Arrivano pertanto a consumare l’atto sessuale in maniera meccanica e senza
alcuna traccia di sentimento. Inutile sottolineare come la promiscuità di tali
rapporti conduca inevitabilmente ad una perenne insoddisfazione, in quanto le
emozioni provate prima del tempo non saranno più sufficienti e ci si spingerà
oltre ogni limite. E’ il caso delle baby
squillo, più di sette mila casi accertati, ma si stima che tale numero
rappresenti solo la punta di un iceberg. “Una sicurezza ostentata a fatica ma
che cela in verità dubbi e timori”: è il tratto distintivo di queste piccole donne che per noia, soldi o solo
per evitare di star sole con i loro pensieri vendono il corpo per una borsa, un
paio di scarpe firmate o addirittura per una ricarica di cellulare.

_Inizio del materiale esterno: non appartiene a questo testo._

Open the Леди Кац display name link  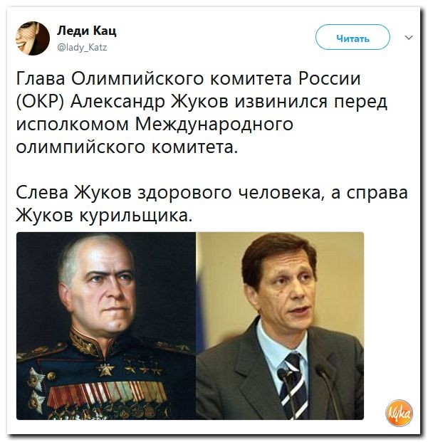[x=87, y=30]
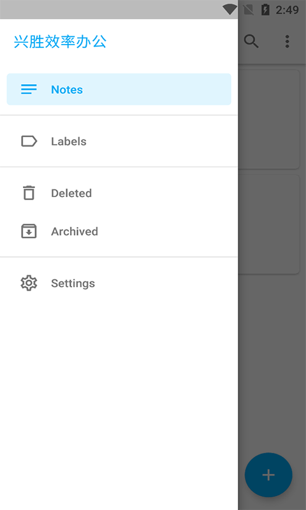Image resolution: width=306 pixels, height=510 pixels.
Task: Tap the search magnifier icon
Action: pos(251,41)
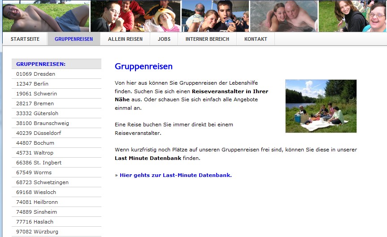This screenshot has height=237, width=387.
Task: Click the 'Reiseveranstalter in Ihrer Nähe' bold text
Action: point(230,91)
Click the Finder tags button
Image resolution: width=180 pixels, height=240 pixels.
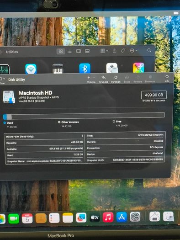(123, 51)
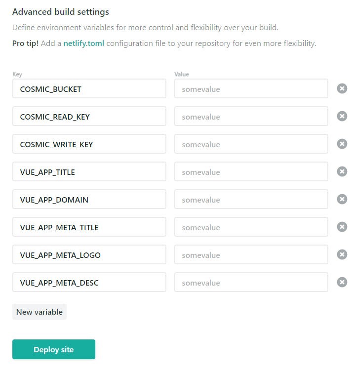Delete the VUE_APP_META_TITLE variable
This screenshot has width=354, height=375.
coord(342,227)
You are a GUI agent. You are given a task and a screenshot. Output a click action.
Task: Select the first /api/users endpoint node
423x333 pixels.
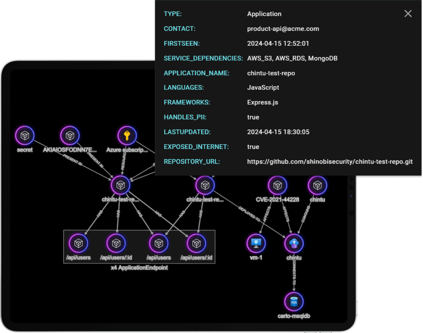(x=79, y=243)
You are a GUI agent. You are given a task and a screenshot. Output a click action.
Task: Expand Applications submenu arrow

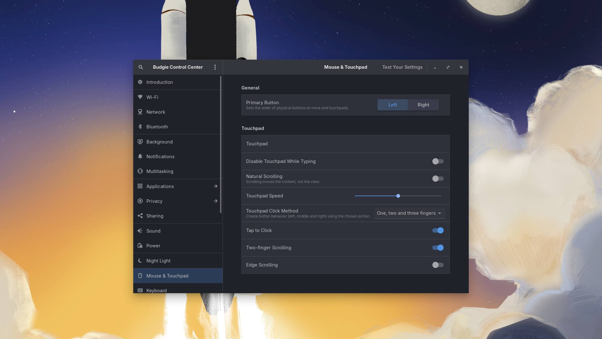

Per quanto tempo ancora resteremo inerti ad assistere a
questa mercificazione costante dei rapporti umani? Per quanto tempo ancora lasceremo
che la conoscenza su cosa sia bene e cosa sia male continui ad esser perpetrata
sulla pelle di questi ragazzi? Lo chiedo a chi è genitore, a chi ha scelto di avere delle responsabilità, a
chi forse si sente impotente contro questo marasma, a chi probabilmente ha
scordato cosa vuol dire essere giovane
e sottovaluta quanto sia complicato esserlo adesso,
in questo preciso momento storico.
Eppure basterebbe poco. Ascoltare i loro piccoli drammi esistenziali, sarebbe un buon
inizio. Così come rafforzare i legami umani ed imparare ad allontanare da essi
la sensazione di isolamento. Sarebbe opportuno smettere di provar paura
nell’imporre loro delle regole da seguire. Dovremo infine regalar loro una
bussola con cui sappiano trovare la propria identità personale.
Diamo un senso alle loro giovani ed acerbe esistenze.
Magari alla banalità del male finalmente si contrapporrà un’eccezionalità del bene.